• _Text_
-*-*-
# 64 Impala Dash DISASSEMBLY



## tko_818 (Nov 4, 2009)

removing everything on my 64 for painting the second time.. Im trying to strip the dash, but i cant get the wiper switch and the ignition off.. any tips or tricks to how these damn things come out without me breaking some shit?!


----------



## KERRBSS (Jan 28, 2005)

If I remember right the wiper switch has a set screw on the under side. Remove that and then there's a slotted nut. You'll see it. You'll need a "fork" like tool to remove it. As for the ignition, turn it all the way to the left with the key in it. You see that little hole on the face? Stick a small pin or drill bit in it and you'll feel something release, the face should pop off and then you'll be able to unscrew it the rest of the way off.


----------



## tko_818 (Nov 4, 2009)

SIX1RAG said:


> If I remember right the wiper switch has a set screw on the under side. Remove that and then there's a slotted nut. You'll see it. You'll need a "fork" like tool to remove it. As for the ignition, turn it all the way to the left with the key in it. You see that little hole on the face? Stick a small pin or drill bit in it and you'll feel something release, the face should pop off and then you'll be able to unscrew it the rest of the way off.


im going to head down to the garage right now to try that out! thanks for the response!


----------



## 64 For Life (Mar 19, 2013)

ignition is easy, stick a paper clip into the little hole next to where the ignition key goes into, put the ignition key in and turn to the left while pushing in with the paper clip, the cylinder should release with the key and then you can remove the ignition assembly.


----------



## tko_818 (Nov 4, 2009)

Alright Homies, ignition is out and I'm fighting the lights and wiper switches.. I forgot to ask how the light switch comes out! Any tips?


----------



## LOST SOULS (Jan 12, 2013)

There is a small spring loaded "button" underneath the light switch. Pressing that should remove the leaver if I remember correctly.


----------



## tko_818 (Nov 4, 2009)

LOST SOULS said:


> There is a small spring loaded "button" underneath the light switch. Pressing that should remove the leaver if I remember correctly.


Even with that lil button pushed down it was a huggge bitch to pull that lever loose!  but its done!

Thanks for everyones help on this :thumbsup:


----------



## Junk Collector (Nov 11, 2012)
-*-*-
• _List of tasks_
• A. Please list each distinct username that appears as a post header in the Impala dash thread.
• B. According to the Impala dash thread, what is on the underside of the wiper switch?
The listing below was drawn from a separate source.

• _Provided material_
-*-*-
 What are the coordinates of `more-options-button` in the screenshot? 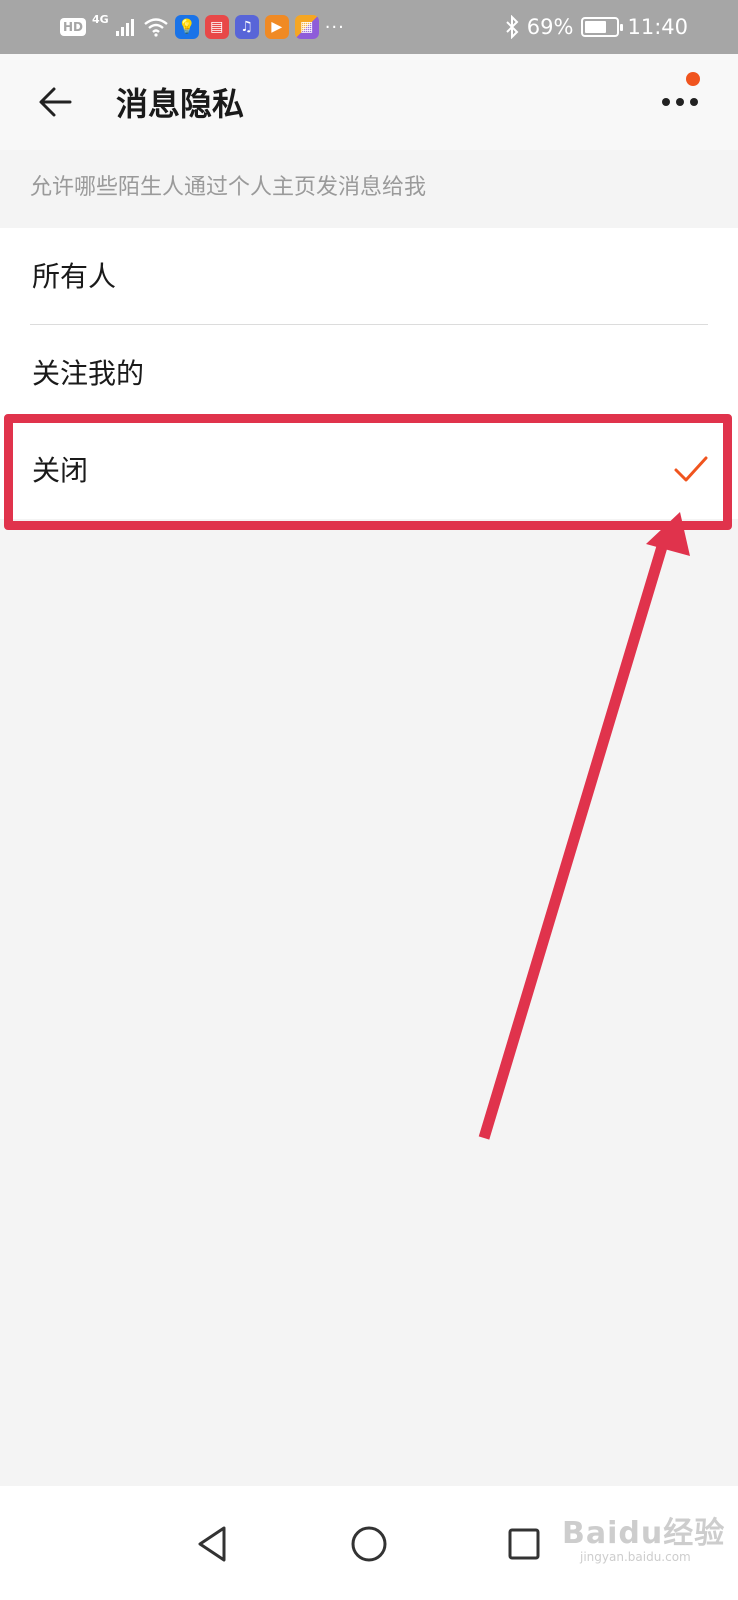 It's located at (690, 101).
-*-*-
• _Answers to this exercise_
• A. tko_818, KERRBSS, 64 For Life, LOST SOULS, Junk Collector

• B. A set screw.